Inflasi dalam negeri, ujarnya, akan naik secara signifikan, daya beli tertekan, pertumbuhan ekonomi terhambat, dan kemiskinan semakin meningkat.
"Melemahnya nilai tukar rupiah juga berdampak pada para pelaku usaha, termasuk usaha mikro, kecil, dan menengah (UMKM) yang komponen impor pada bahan bakunya tinggi. Biaya produksi mereka dapat meningkat karena harga komoditas dasar yang diimpor dari luar negeri naik, yang pada akhirnya memengaruhi bisnis mereka," imbuh Amin.
Melemahnya nilai tukar rupiah terhadap Dolar AS, tambahnya, juga bisa berdampak pada APBN, dengan belanja pemerintah membengkak, terutama untuk belanja energi dan pertahanan yang terkait dengan impor.
Selain itu, pembayaran cicilan utang dan bunga dalam mata uang Dolar akan menjadi lebih mahal, yang pada akhirnya memperkecil ruang fiskal anggaran negara.
Belanja APBN akan lebih membengkak karena asumsi Dolar AS digunakan untuk belanja pemerintah yang terkait impor, serta cicilan utang dan bunga yang menjadi lebih tinggi.
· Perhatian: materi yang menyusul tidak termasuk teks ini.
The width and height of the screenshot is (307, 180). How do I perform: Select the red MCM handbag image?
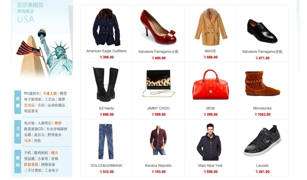pos(210,85)
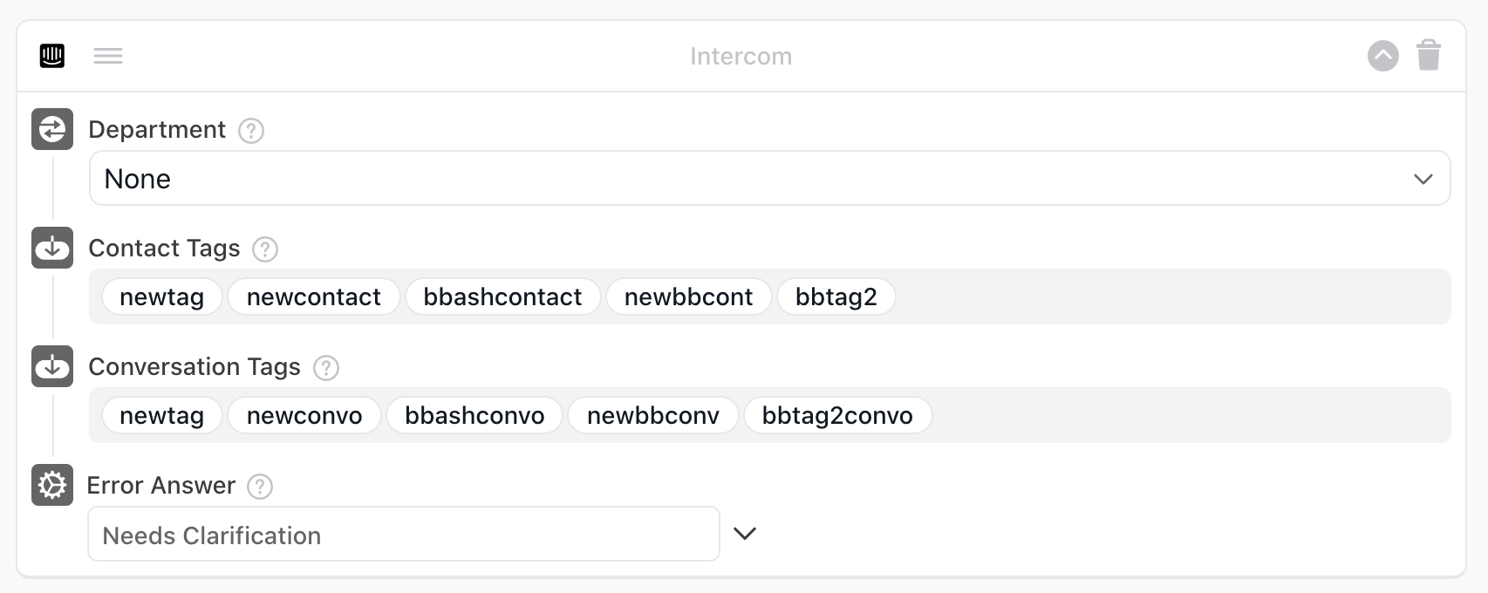Click the drag handle icon
Image resolution: width=1488 pixels, height=593 pixels.
108,55
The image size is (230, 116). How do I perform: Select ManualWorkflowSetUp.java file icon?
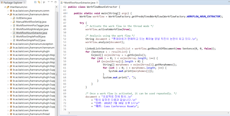coord(14,22)
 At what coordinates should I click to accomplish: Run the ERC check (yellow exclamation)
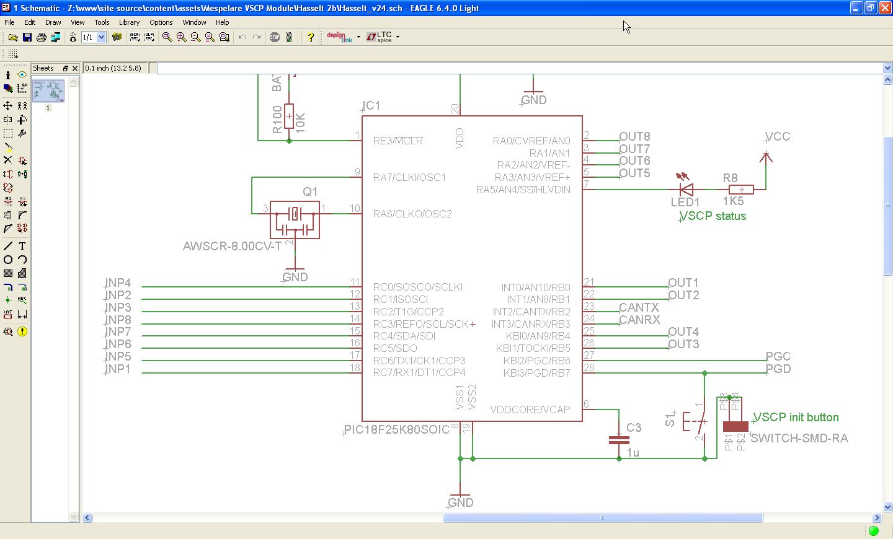(22, 331)
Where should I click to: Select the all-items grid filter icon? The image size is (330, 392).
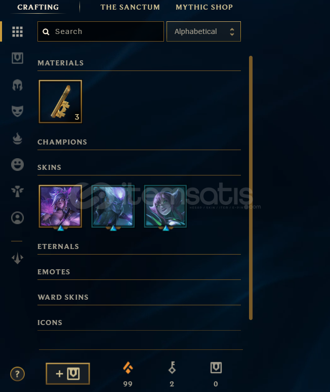17,32
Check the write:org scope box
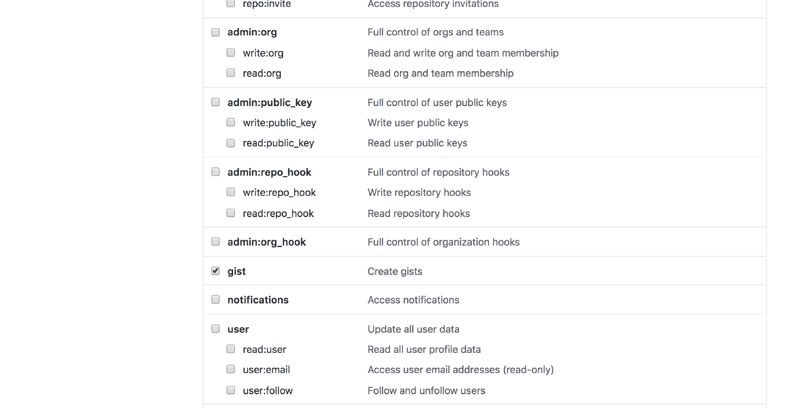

Artinya, ruang fiskal mengecil dan sektor riil terdampak karena belanja pemerintah berkurang.
"Saya khawatir, situasi yang tampak baik di permukaan, pada akhirnya akan menjadi bom waktu bagi pemerintahan baru nanti. Begitu dilantik, terlalu banyak pekerjaan rumah yang harus diselesaikan. Ini akan mempengaruhi efektivitas kerja pemerintahan ke depan," terang Amin.